A lot of teachers don't think of themselves as being particularly creative. Creativity in education doesn't mean coming up with a revolutionary new idea or complete reinvention of something. Creativity means doing something original or unique. A lot of educational creativity involves repackaging or “putting your own spin” on something that somebody else has already used successfully. We believe in adding your own stamp and style to already existing educational approaches—that's being creative. Sometimes all that's required to take a course or lesson from sleepy to exciting is a small, but personal, creative adaptation. It is almost always easier to modify than to create ex nihilo.
Every program, course, and lesson can be made more effective, efficient, and exciting. What we're suggesting is illustrated by IDEO—a California-based design and consulting firm that specializes in product and process improvement. The design principles they use can readily be applied to educational course design.
Sometimes we lack creativity in education because we work in isolation. Collaboration with colleagues fosters creativity. IDEO, for example, uses a team-based design methodology that consistently results in product designs that no single team member could have created (see https://www.youtube.com/watch?v=M66ZU2PCIcM
). Here are some of the principles they use when collaborating as a group—repurposed with an emphasis on course design:
- Encourage wild ideas. Too often we end up doing what we've always done. We're busy and need to get lesson plans, assessments, and assignments completed in a hurry. But take a moment, consider an ideal teaching situation: What would you do for or with your students to help them succeed and master your course? Let your imagination run loosely. Of course, there are constraints, but letting them go (just temporarily) can help unlock new solutions to old problems. “Blue sky” brainstorming can yield imaginative, yet realistic possibilities.
- Defer judgment. Whether you're doing individual course design or working as part of a committee, it is easy to criticize new ideas. How often do we tell ourselves and others: “That won't work.” “We don't do that here.” “We tried that ten years ago, and it didn't work then. It won't work now.” “Your students will hate it.” It's easy to become “problem spotters” instead of “problem solvers.” Early criticism kills the seeds of creative solutions. Like pulling up plants when they are still seedlings, ideas need time and space to take root if they're going to bear fruit.
- Share everything that you've learned with colleagues. Sharing insights with others helps clarify and sharpen ideas. There are many times and places to share good ideas and best practices—informal luncheons, at the water cooler, during workshops, via email or text, while working out at the gym—the list is endless. Exactly what you do with colleagues depends on your colleagues and your institution's culture. Don't be insular. There is wisdom in crowds; “we” are always smarter than “me.”
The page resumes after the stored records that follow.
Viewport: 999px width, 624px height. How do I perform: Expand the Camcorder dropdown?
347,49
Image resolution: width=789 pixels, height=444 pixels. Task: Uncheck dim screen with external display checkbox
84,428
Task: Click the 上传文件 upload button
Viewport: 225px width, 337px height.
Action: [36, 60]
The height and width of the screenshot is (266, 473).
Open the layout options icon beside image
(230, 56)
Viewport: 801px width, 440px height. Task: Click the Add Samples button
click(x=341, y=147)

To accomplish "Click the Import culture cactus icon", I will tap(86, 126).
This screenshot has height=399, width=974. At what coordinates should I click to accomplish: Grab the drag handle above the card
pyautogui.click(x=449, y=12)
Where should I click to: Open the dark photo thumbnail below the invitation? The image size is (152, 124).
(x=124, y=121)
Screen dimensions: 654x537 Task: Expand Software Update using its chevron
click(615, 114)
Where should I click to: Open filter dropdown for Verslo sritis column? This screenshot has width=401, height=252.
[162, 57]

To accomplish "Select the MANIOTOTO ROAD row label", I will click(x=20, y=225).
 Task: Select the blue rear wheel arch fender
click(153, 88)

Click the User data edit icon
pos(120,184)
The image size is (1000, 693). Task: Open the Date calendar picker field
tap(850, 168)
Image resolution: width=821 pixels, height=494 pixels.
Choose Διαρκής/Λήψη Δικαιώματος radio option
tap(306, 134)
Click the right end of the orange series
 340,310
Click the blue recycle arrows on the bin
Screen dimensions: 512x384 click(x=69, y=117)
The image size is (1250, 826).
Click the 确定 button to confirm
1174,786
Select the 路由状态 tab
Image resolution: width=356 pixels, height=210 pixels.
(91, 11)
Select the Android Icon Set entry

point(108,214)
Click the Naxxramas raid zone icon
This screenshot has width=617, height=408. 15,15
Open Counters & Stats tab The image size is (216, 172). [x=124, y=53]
- Stay focused. Don't try to fix too many things at once. Focus on areas that need the attention or are currently of the most interest. Look for creative solutions rather than trying to fix everything at once. We also recommend tackling problems when they occur. Don't let them fester but get focused on different approaches that could be taken.
- Build on the ideas of others. You may know the popular song “Hallelujah” by Leonard Cohen. Actually, you probably don't know the original version. Chances are you're familiar with the one Jeff Buckley popularized or you've heard the one in the animated movie Shrek. The original song was not particularly popular, but later artists recognized its potential. They built on the original, taking it in slightly different directions and adding their own individual styles. As a result, “Hallelujah” has been recorded hundreds of times by various artists and is a popular hit. (You can link to a podcast that explains the evolution of the song here: http://revisionisthistory.com/episodes/07-hallelujah.) The same general process can happen in education. Creative teachers often just slightly tweak or alter existing approaches, and over time that results in better courses.
- Fail often in order to succeed sooner. Fear is the thief of creativity. Failing is part of learning—for teachers as well as students. Interesting though, isn't it, how some teachers go to great lengths to avoid introducing anything risky in their course. In our careers, some of our most meaningful classroom sessions involved something that didn't work quite right the first time we tried it. Fear of trying something new limits options and possibilities. A teaching failure—whether it's an assignment that didn't quite work, exam questions that were misunderstood, or an approach that just didn't connect with students—is not a sign of a bad teacher. It's an opportunity to learn and grow.
Creative course design is within your reach. Don't be put off by the idea. The tasks need not be overwhelming. If you are willing to experiment with these principles and apply them to your courses, don't be surprised when you discover that you, too, are a creative person.